O gerente regional da Compesa, Daniel Genuíno, admitiu que o abastecimento no Conjunto Jardim Petrópolis é precário porque ele foi construído em uma área alta, onde é difícil fazer a água chegar. O esquema de racionamento prevê cinco horas com água e quatro dias sem nada. Mas ele prometeu estudar alternativas para melhorar o atendimento aos moradores do bairro. "O condomínio fica no final do distrito 8-A, que é uma região de morros onde existe uma certa dificuldade para que o produto chegue", explicou.

Como apenas cinco dos 16 blocos estão se queixando da falta de água, ele acredita que se trata de um "problema localizado". O diretor garantiu que uma equipe técnica da Compesa vai rastrear toda tubulação que serve ao conjunto residencial para tentar identificar a causa do problema. Ainda hoje, será instalado um medidor de pressão na rede para conferir o período que a água está chegando. "Nossas equipes vão trabalhar, amanhã (hoje), no local para descobrir o que está acontecendo.
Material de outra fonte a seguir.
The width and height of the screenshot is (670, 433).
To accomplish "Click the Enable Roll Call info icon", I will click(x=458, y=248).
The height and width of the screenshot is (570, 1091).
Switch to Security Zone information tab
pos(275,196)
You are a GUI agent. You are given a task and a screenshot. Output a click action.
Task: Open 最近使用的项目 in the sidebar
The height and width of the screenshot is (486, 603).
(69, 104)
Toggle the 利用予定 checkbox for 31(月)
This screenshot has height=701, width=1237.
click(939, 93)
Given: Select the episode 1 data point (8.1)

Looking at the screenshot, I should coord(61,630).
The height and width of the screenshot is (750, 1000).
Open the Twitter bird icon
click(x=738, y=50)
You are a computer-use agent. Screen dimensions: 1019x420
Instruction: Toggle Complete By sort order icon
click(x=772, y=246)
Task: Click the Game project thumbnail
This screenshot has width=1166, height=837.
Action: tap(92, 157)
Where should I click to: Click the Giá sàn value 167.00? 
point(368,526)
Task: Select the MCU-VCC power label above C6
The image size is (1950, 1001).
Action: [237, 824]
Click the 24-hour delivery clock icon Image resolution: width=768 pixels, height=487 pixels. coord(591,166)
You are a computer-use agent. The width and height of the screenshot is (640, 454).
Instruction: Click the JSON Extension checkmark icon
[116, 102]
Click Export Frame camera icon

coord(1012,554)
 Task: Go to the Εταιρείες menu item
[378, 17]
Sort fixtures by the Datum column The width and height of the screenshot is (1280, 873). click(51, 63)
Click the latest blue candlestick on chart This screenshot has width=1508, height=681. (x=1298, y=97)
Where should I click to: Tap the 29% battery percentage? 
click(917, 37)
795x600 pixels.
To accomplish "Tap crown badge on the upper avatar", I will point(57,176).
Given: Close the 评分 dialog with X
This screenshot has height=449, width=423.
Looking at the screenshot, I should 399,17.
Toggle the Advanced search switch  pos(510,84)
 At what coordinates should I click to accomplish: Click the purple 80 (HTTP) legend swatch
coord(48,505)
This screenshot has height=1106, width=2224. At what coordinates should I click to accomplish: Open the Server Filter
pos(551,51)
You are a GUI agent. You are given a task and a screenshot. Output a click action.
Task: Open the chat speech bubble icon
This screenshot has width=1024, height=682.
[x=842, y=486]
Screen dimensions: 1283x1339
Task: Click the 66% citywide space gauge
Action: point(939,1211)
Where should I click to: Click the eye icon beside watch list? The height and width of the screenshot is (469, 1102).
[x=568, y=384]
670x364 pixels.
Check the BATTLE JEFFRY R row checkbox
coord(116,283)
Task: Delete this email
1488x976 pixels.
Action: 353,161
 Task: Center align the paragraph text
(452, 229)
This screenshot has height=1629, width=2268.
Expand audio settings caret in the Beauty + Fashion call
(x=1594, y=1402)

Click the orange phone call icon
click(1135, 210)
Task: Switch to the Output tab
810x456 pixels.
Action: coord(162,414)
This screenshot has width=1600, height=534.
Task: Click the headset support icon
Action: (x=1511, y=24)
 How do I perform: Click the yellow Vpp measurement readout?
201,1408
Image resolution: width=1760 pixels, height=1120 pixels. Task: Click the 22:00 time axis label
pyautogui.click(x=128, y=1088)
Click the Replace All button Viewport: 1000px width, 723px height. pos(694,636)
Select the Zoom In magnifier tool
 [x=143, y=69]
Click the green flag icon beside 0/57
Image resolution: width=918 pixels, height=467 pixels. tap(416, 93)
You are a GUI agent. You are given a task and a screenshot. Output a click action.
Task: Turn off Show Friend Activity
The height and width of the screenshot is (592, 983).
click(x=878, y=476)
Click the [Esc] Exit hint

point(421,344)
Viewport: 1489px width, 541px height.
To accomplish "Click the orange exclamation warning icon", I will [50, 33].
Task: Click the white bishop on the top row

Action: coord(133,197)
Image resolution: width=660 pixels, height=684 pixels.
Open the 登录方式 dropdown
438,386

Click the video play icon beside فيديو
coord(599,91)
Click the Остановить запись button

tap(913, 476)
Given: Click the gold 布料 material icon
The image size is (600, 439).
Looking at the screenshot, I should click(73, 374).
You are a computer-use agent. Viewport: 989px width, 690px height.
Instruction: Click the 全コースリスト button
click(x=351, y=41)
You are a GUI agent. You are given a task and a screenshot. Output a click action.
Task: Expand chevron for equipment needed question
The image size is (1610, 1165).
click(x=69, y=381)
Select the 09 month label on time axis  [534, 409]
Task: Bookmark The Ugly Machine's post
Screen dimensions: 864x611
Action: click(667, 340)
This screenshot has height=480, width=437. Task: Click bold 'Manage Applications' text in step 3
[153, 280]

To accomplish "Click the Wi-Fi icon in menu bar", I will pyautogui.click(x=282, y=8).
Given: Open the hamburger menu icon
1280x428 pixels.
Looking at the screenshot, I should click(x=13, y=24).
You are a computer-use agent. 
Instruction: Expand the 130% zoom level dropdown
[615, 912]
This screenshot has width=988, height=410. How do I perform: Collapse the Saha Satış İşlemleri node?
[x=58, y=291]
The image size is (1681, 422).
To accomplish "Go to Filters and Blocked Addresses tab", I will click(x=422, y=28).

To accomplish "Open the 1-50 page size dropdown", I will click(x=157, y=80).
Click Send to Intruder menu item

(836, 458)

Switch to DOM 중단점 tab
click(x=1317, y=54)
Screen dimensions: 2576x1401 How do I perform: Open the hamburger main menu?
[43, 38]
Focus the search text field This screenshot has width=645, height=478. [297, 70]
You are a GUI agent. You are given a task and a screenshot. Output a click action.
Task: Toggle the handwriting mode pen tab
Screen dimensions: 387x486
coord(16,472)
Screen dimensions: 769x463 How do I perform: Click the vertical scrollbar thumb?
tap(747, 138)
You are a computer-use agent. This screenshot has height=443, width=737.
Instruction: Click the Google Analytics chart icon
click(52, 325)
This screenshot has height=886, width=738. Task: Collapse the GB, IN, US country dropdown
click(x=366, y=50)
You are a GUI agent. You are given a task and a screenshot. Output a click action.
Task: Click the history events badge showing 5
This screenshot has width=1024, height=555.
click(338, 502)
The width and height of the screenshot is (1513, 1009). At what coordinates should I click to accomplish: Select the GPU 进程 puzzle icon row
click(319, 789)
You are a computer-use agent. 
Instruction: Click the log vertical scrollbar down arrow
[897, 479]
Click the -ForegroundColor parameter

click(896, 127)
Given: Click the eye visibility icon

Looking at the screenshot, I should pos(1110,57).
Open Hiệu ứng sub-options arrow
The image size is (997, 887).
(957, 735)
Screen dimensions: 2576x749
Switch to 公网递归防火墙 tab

Tudo leva a crer que é um problema isolado dos cinco blocos", opinou.

Daniel Genuíno disse ainda que uma das alternativas para melhorar o abastecimento do conjunto é utilizar água da Estação Elevatória de Macacos, localizada por trás da Universidade Federal Rural de Pernambuco, em Dois Irmãos. "Vamos fazer uma manobra para tentar aumentar a pressão da água que vai para o Conjunto Jardim Petrópolis", disse.

A assessoria de Imprensa da Compesa informou que o representante da empresa que deveria ter ido à audiência no Juizado de Relações de Consumo, dia 12, é o diretor Fábio Lins. De acordo com a assessoria, ele foi ao local, mas chegou atrasado porque estava verificando alguns problemas causados à rede de abastecimento pelas chuvas que caíram na madrugada daquele dia.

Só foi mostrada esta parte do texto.